Set task
Convert the stretch from the line containing "Click the 21 Jul date axis label" through the line containing "pyautogui.click(x=120, y=395)" into a two-column CSV with the headers instruction and action. Give one row per entry, each value in a single quoted field with any line breaks replaced by spaces.

•••••

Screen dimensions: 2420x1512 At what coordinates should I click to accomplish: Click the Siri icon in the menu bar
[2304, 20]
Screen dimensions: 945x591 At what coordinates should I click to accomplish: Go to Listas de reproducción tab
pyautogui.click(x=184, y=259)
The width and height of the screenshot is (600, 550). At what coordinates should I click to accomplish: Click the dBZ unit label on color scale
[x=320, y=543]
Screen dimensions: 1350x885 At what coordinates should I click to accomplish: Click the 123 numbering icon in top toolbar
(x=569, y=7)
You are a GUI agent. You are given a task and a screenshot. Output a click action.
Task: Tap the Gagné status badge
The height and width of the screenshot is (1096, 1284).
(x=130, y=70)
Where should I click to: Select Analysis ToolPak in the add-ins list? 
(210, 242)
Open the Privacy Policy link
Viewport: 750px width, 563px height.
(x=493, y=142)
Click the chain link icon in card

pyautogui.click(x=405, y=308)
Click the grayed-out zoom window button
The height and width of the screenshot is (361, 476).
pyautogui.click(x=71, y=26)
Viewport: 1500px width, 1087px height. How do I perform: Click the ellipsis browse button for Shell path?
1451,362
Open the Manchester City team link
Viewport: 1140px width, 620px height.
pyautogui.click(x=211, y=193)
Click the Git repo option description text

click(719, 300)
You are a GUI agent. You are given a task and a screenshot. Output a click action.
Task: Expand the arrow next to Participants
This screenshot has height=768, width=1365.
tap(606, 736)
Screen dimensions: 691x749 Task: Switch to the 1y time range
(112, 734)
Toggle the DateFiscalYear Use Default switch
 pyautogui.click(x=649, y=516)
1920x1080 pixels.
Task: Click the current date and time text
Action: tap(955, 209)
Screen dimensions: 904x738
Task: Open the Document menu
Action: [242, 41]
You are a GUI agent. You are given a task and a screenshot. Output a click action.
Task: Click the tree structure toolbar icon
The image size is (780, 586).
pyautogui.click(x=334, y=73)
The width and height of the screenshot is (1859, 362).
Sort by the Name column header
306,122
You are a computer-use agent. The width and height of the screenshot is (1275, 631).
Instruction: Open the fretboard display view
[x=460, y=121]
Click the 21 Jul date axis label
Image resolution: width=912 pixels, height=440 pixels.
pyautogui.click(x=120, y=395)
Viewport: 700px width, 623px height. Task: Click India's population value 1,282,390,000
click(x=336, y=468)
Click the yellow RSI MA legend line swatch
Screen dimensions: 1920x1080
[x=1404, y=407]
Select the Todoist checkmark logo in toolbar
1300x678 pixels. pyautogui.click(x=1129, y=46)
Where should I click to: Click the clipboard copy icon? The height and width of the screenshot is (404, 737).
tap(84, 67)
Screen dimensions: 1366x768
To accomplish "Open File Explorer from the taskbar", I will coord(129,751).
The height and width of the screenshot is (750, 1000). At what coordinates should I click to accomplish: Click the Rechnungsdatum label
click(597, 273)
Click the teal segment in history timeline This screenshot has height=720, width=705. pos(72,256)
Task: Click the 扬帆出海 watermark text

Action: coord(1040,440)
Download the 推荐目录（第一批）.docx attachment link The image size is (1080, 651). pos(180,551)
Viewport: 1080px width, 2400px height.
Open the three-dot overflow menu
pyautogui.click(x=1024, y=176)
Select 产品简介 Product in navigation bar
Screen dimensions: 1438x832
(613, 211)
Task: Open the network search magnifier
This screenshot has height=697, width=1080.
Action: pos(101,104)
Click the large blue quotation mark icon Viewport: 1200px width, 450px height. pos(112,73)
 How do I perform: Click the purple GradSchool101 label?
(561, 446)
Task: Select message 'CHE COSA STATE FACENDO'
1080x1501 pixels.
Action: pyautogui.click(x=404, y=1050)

•••••

Reply to the exercise
instruction,action
"Click the 21 Jul date axis label Image resolution: width=912 pixels, height=440 pixels.","pyautogui.click(x=120, y=395)"